● **REQUIREMENTS**
Answer these questions using the MLIR patch excerpt.
1. What is the name of the new op trait that the patch introduces?
2. Which modified file lies under mlir/lib?
3. What summary string does the excerpt show for the ParallelOp definition?
— START EXCERPT —
The patch submitted here prevents `%temp = memref.alloc() :
memref<1x3xf32>` from being hoisted when the containing op is
`scf.parallel` or `scf.forall`. A new op trait called
`HasParallelRegion` is introduced and assigned to these two ops to
indicate that their regions have parallel execution semantics.

@joker-eph @ftynse @nicolasvasilache @sabauma

Added: 
    

Modified: 
    mlir/include/mlir/Dialect/SCF/IR/SCFOps.td
    mlir/include/mlir/Interfaces/LoopLikeInterface.h
    mlir/include/mlir/Interfaces/LoopLikeInterface.td
    mlir/lib/Dialect/Bufferization/Transforms/BufferOptimizations.cpp
    mlir/test/Dialect/Bufferization/Transforms/buffer-loop-hoisting.mlir

Removed: 
    


################################################################################
diff  --git a/mlir/include/mlir/Dialect/SCF/IR/SCFOps.td b/mlir/include/mlir/Dialect/SCF/IR/SCFOps.td
index b3d085bfff1af9..41a0b67c42a0bf 100644

--- a/mlir/include/mlir/Dialect/SCF/IR/SCFOps.td
+++ b/mlir/include/mlir/Dialect/SCF/IR/SCFOps.td
@@ -307,7 +307,8 @@ def ForallOp : SCF_Op<"forall", [
        RecursiveMemoryEffects,
        SingleBlockImplicitTerminator<"scf::InParallelOp">,
        DeclareOpInterfaceMethods<RegionBranchOpInterface>,
-       DestinationStyleOpInterface
+       DestinationStyleOpInterface,
+       HasParallelRegion
      ]> {
   let summary = "evaluate a block multiple times in parallel";
   let description = [{
@@ -764,7 +765,8 @@ def ParallelOp : SCF_Op<"parallel",
           "getSingleLowerBound", "getSingleUpperBound", "getSingleStep"]>,
      RecursiveMemoryEffects,
      DeclareOpInterfaceMethods<RegionBranchOpInterface>,
-     SingleBlockImplicitTerminator<"scf::ReduceOp">]> {
+     SingleBlockImplicitTerminator<"scf::ReduceOp">,
+     HasParallelRegion]> {
   let summary = "parallel for operation";
   let description = [{
     The "scf.parallel" operation represents a loop nest taking 4 groups of SSA

diff  --git a/mlir/include/mlir/Interfaces/LoopLikeInterface.h b/mlir/include/mlir/Interfaces/LoopLikeInterface.h
index 7c7d378d0590ab..42609e824c86ac 100644
--- a/mlir/include/mlir/Interfaces/LoopLikeInterface.h
+++ b/mlir/include/mlir/Interfaces/LoopLikeInterface.h
@@ -29,8 +29,31 @@ namespace detail {
 /// Verify invariants of the LoopLikeOpInterface.
— END EXCERPT —
— START MATERIAL PROVIDED —
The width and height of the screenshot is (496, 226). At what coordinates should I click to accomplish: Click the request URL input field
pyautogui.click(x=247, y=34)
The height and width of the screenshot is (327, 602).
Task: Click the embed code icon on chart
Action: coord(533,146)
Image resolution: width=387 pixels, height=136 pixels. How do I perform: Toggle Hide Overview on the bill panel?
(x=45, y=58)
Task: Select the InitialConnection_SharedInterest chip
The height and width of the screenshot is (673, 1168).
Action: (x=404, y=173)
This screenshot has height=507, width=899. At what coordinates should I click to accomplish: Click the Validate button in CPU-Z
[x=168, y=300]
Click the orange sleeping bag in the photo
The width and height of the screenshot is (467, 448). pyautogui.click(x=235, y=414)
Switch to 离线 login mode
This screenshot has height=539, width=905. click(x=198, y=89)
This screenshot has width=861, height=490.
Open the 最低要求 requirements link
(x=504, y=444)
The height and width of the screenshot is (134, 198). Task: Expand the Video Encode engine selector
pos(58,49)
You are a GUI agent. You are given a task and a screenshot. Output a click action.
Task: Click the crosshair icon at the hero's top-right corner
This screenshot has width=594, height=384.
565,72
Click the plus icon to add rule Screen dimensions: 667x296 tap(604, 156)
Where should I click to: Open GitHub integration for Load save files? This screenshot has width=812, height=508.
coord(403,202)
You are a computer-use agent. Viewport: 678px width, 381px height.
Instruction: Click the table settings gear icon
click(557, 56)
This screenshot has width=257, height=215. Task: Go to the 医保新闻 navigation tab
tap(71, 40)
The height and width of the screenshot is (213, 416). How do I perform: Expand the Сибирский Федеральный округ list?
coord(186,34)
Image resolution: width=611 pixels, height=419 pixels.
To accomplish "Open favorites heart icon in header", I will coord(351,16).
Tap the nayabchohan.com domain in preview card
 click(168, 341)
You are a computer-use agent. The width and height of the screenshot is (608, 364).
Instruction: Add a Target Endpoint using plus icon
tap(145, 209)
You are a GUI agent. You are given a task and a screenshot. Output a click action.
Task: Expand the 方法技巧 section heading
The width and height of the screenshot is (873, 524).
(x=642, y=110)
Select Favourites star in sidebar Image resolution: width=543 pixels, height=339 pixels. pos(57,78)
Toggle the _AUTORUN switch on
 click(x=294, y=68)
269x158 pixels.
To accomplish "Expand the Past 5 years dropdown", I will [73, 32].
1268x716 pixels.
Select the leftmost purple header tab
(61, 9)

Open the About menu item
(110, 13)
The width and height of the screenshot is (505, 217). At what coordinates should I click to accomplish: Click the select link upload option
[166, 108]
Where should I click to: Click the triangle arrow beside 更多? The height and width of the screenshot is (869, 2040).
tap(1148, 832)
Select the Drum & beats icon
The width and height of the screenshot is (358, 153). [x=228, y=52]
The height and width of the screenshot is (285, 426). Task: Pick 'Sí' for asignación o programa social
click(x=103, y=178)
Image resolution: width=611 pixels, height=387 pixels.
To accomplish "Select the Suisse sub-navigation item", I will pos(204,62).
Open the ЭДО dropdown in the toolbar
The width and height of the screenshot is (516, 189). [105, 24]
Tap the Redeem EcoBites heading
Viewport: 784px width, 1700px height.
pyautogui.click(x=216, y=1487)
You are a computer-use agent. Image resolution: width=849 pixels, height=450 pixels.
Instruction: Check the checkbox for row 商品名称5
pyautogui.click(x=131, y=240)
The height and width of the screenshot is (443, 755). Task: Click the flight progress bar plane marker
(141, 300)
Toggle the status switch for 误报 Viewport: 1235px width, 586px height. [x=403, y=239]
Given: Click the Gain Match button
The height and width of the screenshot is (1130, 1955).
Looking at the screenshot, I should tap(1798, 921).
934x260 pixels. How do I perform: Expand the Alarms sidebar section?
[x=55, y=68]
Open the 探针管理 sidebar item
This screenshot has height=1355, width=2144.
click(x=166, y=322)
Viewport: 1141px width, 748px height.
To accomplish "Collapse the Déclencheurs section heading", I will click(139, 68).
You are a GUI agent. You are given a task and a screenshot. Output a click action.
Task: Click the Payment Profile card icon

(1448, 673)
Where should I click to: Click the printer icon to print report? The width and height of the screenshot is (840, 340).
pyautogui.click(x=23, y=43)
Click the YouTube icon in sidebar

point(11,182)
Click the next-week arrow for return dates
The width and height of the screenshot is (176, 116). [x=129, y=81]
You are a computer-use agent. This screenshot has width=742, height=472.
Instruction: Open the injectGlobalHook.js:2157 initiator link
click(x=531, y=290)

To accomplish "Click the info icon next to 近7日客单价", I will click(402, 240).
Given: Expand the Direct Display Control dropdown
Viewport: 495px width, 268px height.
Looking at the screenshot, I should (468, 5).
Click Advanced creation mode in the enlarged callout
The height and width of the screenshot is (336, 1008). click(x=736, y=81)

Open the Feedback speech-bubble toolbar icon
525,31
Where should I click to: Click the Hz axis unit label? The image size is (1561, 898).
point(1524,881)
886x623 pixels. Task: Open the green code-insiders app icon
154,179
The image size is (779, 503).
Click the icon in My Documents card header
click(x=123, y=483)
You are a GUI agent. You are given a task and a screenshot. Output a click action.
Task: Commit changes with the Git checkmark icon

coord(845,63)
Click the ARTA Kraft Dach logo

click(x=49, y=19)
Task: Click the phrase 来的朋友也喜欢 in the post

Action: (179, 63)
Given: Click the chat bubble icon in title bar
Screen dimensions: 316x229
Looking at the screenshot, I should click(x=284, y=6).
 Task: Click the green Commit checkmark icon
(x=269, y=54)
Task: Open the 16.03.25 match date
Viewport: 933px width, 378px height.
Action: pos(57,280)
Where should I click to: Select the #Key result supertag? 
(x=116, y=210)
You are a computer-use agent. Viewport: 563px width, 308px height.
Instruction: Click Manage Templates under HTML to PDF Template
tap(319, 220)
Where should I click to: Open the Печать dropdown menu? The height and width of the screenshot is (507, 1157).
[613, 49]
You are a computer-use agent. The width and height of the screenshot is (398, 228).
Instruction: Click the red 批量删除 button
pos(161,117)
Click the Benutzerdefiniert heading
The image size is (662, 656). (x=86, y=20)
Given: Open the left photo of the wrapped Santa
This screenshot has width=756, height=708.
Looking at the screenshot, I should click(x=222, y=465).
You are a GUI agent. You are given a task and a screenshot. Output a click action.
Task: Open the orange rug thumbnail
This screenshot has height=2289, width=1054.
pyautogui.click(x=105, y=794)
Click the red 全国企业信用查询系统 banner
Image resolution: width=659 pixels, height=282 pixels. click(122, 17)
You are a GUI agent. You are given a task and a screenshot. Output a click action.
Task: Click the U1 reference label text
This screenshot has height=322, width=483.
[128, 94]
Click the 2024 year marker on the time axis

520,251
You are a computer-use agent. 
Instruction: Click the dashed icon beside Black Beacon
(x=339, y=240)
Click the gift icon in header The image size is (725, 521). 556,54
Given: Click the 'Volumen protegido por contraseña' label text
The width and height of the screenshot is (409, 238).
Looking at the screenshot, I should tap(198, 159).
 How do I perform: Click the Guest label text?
— END MATERIAL PROVIDED —
● **FINISHED EXERCISE**
1. HasParallelRegion
2. mlir/lib/Dialect/Bufferization/Transforms/BufferOptimizations.cpp
3. "parallel for operation"